Though the thirteen-year-old’s voice was loud, everyone could hear the tremor running through it. He was nervous and afraid, but he refused to back down.
“He has an escape plan.”
That was Jenkins’s assessment. Nothing else could explain the boy’s uncharacteristic defiance.
“Howard, I am your sister, and I don’t want to see you beheaded by someone else’s hand. Now, tell me, who has been providing you with money and men? Who gave you the intelligence about the rebellion in Sangluo County last year?”
“I won’t tell you. Sister Dolores, you still have a chance to walk away. The forces backing me are far greater than you can imagine. You don’t stand a chance.”
As the immature youth spoke, he surreptitiously glanced toward the floor-to-ceiling windows behind him. The movement was so obvious that Jenkins couldn’t tell if it was a deliberate feint or a genuine tell.
The siblings were locked in a stalemate, and no one else in the banquet hall dared to utter a word. In the tense silence, Chocolate’s sudden cry stood out sharply.
Though no one turned to look at him, Jenkins still felt intensely awkward.
He rubbed his chest, then tugged his collar open slightly and spoke into his coat. To anyone who didn't know a cat was nestled inside, he looked no different from a lunatic.
“Is that the specialist Her Highness brought with her?” one of the guards muttered.

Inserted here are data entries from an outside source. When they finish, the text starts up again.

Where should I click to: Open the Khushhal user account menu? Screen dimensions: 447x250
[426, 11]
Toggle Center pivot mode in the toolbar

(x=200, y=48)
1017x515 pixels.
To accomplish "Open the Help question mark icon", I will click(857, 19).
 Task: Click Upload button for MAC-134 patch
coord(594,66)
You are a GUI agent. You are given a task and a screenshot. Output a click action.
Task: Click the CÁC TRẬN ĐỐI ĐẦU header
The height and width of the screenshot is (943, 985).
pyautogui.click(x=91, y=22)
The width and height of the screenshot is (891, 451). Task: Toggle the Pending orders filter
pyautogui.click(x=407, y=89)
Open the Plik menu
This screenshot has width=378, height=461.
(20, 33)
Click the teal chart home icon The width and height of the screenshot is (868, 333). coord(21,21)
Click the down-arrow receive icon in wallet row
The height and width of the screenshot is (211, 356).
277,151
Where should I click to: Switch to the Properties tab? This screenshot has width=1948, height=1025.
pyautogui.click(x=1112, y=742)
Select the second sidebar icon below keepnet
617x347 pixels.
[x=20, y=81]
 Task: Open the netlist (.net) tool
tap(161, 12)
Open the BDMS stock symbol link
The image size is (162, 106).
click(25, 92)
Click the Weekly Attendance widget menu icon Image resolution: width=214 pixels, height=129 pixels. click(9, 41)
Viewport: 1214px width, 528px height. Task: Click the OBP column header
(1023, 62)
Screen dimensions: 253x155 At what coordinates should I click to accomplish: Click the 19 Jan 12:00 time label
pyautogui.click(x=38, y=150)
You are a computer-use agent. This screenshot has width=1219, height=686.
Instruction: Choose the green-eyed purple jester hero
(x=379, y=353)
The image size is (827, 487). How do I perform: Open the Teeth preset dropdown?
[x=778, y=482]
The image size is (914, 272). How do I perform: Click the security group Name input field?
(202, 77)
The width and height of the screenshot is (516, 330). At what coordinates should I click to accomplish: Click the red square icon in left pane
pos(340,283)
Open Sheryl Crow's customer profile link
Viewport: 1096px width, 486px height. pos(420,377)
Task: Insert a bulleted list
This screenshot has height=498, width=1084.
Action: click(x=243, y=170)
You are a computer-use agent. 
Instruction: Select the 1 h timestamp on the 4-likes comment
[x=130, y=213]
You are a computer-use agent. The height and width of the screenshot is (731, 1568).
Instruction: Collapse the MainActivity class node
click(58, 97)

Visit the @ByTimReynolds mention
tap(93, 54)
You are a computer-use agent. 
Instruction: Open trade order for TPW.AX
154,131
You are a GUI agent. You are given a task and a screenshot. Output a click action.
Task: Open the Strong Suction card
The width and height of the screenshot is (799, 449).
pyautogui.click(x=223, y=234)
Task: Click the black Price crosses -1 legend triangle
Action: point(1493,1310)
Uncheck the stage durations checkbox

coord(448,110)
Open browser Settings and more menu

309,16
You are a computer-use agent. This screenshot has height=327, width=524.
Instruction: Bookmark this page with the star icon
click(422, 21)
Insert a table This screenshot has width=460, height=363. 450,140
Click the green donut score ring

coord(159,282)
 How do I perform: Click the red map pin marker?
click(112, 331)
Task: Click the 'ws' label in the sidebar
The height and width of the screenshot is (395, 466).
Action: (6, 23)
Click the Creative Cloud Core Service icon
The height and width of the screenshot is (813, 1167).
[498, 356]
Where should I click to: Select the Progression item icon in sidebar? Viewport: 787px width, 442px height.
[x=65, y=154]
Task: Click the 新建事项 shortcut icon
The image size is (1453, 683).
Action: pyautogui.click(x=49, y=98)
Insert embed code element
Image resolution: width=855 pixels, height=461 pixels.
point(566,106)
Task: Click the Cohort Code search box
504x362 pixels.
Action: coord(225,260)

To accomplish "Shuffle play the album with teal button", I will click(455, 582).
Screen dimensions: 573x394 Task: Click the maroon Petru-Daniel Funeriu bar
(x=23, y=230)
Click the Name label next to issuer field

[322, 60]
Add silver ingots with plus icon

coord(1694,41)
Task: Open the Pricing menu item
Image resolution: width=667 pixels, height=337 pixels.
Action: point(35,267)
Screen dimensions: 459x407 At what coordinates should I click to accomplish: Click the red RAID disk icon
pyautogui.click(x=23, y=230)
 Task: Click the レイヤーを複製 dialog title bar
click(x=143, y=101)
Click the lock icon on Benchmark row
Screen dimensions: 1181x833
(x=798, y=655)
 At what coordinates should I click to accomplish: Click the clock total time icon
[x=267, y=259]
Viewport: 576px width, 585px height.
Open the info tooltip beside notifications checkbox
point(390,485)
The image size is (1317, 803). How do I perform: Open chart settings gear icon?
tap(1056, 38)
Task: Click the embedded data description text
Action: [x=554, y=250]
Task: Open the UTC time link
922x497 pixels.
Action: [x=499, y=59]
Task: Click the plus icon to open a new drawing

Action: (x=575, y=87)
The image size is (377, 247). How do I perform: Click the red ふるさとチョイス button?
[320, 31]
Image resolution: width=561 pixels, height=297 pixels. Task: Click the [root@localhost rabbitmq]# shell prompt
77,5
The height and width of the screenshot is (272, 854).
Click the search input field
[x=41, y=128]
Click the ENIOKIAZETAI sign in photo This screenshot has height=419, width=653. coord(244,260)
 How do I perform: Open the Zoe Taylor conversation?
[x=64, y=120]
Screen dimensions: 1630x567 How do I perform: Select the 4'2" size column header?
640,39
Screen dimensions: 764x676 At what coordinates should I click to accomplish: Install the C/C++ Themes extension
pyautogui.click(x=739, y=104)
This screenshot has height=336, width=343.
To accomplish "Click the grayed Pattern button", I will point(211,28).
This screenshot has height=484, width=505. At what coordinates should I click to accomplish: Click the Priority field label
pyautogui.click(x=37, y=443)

From his strange behavior, they deduced Jenkins’s identity as an Enchanter.
“Howard, I promise I won’t have you killed. Just give me the answers I need.”
“Sister, you’ve already lost.”
As the boy spoke, he took a small step to the side, revealing the middle-aged man with a walking stick standing just outside the glass doors.
He was floating in mid-air with an amiable smile. His entire outfit was black: a soft silk hat, a crisp formal suit, and leather shoes that gleamed in the moonlight as if buffed with the most expensive polish.
Jenkins muttered the words, his voice just loud enough for everyone in the room to hear.
As he spoke, he placed a hand on Miss Stuart’s shoulder and gently pulled her behind him. Alexia stepped forward at the same time, standing shoulder to shoulder with Jenkins.